▶ _Task description_:
Give again, word for word, every line below from the one that has "The height and width of the screenshot is (541, 853)." through the one that has "Task: Toggle speaker", both included, and no others.

========

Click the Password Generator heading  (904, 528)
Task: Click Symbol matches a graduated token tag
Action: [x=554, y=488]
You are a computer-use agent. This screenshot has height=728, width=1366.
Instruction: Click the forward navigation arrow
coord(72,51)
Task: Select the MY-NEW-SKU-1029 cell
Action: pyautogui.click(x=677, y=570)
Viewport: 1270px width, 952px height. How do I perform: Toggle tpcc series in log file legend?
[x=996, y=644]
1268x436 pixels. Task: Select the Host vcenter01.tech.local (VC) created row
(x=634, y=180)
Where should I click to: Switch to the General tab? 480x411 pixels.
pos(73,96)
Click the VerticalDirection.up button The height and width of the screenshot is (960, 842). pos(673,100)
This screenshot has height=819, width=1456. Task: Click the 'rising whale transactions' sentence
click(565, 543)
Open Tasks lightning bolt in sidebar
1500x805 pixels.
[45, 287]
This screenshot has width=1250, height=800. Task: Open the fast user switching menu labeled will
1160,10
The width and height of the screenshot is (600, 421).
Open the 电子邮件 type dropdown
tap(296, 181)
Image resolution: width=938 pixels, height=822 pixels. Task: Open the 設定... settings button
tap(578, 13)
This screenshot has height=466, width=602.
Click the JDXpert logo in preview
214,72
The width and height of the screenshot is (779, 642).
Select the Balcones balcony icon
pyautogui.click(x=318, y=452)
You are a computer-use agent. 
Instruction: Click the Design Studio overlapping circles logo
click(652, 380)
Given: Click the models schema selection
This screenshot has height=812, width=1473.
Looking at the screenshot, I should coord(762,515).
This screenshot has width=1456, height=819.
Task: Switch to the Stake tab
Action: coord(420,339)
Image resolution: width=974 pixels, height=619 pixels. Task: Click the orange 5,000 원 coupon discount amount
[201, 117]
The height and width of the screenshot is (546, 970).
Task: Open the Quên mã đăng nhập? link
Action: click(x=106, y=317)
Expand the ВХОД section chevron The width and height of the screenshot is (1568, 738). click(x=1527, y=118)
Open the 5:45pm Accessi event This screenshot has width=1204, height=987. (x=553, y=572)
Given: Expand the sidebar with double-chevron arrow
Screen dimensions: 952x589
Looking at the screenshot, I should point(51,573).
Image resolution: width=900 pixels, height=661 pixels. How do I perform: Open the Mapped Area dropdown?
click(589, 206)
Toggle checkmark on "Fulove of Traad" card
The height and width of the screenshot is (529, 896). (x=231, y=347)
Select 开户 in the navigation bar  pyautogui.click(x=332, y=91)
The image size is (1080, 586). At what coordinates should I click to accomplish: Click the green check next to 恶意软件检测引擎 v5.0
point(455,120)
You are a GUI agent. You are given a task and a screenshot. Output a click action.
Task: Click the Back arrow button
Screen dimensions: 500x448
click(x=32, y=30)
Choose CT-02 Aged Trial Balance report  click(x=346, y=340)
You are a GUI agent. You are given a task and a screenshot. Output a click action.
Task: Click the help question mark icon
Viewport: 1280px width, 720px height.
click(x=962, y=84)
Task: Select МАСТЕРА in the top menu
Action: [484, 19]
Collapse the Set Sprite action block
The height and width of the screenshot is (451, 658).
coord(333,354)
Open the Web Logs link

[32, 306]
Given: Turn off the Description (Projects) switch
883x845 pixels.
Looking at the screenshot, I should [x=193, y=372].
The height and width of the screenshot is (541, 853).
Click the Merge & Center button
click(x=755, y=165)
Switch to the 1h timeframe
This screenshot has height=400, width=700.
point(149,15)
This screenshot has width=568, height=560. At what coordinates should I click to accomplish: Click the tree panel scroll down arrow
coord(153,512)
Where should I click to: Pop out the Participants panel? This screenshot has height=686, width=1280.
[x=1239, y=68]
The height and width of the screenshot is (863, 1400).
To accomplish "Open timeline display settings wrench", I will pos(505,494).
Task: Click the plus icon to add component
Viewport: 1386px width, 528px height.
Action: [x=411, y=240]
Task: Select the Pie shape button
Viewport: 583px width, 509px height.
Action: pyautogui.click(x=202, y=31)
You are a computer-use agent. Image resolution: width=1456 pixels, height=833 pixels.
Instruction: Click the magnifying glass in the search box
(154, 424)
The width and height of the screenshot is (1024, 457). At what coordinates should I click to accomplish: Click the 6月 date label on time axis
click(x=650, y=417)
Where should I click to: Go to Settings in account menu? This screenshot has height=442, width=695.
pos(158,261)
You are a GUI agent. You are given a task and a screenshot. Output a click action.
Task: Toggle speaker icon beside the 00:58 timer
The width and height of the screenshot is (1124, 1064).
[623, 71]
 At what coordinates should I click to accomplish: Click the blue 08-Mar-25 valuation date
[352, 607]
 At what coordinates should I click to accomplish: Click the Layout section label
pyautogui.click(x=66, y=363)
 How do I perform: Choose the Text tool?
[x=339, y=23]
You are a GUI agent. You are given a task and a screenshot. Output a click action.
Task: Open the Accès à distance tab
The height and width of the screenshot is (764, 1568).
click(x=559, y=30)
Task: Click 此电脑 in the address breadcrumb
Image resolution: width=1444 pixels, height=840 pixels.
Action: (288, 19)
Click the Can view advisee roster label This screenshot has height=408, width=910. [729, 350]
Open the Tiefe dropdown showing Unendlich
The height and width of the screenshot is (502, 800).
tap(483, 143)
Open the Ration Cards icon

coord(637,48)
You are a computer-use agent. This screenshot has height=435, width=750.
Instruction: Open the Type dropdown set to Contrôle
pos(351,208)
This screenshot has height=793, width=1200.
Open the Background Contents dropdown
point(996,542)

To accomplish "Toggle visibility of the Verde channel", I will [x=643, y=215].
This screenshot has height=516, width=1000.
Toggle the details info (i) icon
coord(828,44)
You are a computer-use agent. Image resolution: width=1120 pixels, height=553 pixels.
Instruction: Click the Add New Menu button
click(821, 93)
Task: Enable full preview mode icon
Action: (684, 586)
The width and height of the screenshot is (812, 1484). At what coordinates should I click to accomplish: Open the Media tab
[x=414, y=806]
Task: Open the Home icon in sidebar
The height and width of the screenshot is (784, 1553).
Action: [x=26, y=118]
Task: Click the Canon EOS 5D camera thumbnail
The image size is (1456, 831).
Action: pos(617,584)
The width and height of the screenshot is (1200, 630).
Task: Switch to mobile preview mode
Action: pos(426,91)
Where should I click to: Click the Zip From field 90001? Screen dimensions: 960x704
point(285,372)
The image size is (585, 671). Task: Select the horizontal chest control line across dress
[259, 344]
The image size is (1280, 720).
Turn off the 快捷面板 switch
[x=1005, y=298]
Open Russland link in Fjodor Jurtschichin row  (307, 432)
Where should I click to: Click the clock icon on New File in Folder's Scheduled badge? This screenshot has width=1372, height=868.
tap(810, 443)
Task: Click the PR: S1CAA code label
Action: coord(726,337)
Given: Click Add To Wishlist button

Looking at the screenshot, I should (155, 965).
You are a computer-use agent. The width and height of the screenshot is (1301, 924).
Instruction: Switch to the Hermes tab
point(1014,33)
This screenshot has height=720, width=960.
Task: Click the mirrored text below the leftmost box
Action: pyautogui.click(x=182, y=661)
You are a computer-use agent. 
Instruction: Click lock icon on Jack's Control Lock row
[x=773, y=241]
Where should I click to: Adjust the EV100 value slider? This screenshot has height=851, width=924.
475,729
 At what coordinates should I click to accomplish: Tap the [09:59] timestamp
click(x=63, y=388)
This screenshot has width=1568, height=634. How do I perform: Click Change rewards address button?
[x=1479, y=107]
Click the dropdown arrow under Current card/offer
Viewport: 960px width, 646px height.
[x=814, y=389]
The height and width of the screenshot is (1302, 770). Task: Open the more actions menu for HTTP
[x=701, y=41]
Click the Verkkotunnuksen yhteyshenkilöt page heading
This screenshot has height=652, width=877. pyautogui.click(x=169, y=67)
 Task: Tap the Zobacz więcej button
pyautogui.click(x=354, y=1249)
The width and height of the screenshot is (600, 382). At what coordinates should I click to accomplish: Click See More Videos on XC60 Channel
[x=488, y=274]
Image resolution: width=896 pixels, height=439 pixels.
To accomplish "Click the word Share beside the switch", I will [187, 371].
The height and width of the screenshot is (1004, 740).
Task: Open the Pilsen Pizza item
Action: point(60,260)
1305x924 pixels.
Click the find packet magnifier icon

========

▶ _Answer for this exercise_:
The height and width of the screenshot is (541, 853).
Click the Merge & Center button
click(x=755, y=165)
Switch to the 1h timeframe
This screenshot has height=400, width=700.
point(149,15)
This screenshot has width=568, height=560. At what coordinates should I click to accomplish: Click the tree panel scroll down arrow
coord(153,512)
Where should I click to: Pop out the Participants panel? This screenshot has height=686, width=1280.
[x=1239, y=68]
The height and width of the screenshot is (863, 1400).
To accomplish "Open timeline display settings wrench", I will pos(505,494).
Task: Click the plus icon to add component
Viewport: 1386px width, 528px height.
Action: [x=411, y=240]
Task: Select the Pie shape button
Viewport: 583px width, 509px height.
Action: pyautogui.click(x=202, y=31)
You are a computer-use agent. Image resolution: width=1456 pixels, height=833 pixels.
Instruction: Click the magnifying glass in the search box
(154, 424)
The width and height of the screenshot is (1024, 457). At what coordinates should I click to accomplish: Click the 6月 date label on time axis
click(x=650, y=417)
Where should I click to: Go to Settings in account menu? This screenshot has height=442, width=695.
pos(158,261)
You are a GUI agent. You are given a task and a screenshot. Output a click action.
Task: Toggle speaker icon beside the 00:58 timer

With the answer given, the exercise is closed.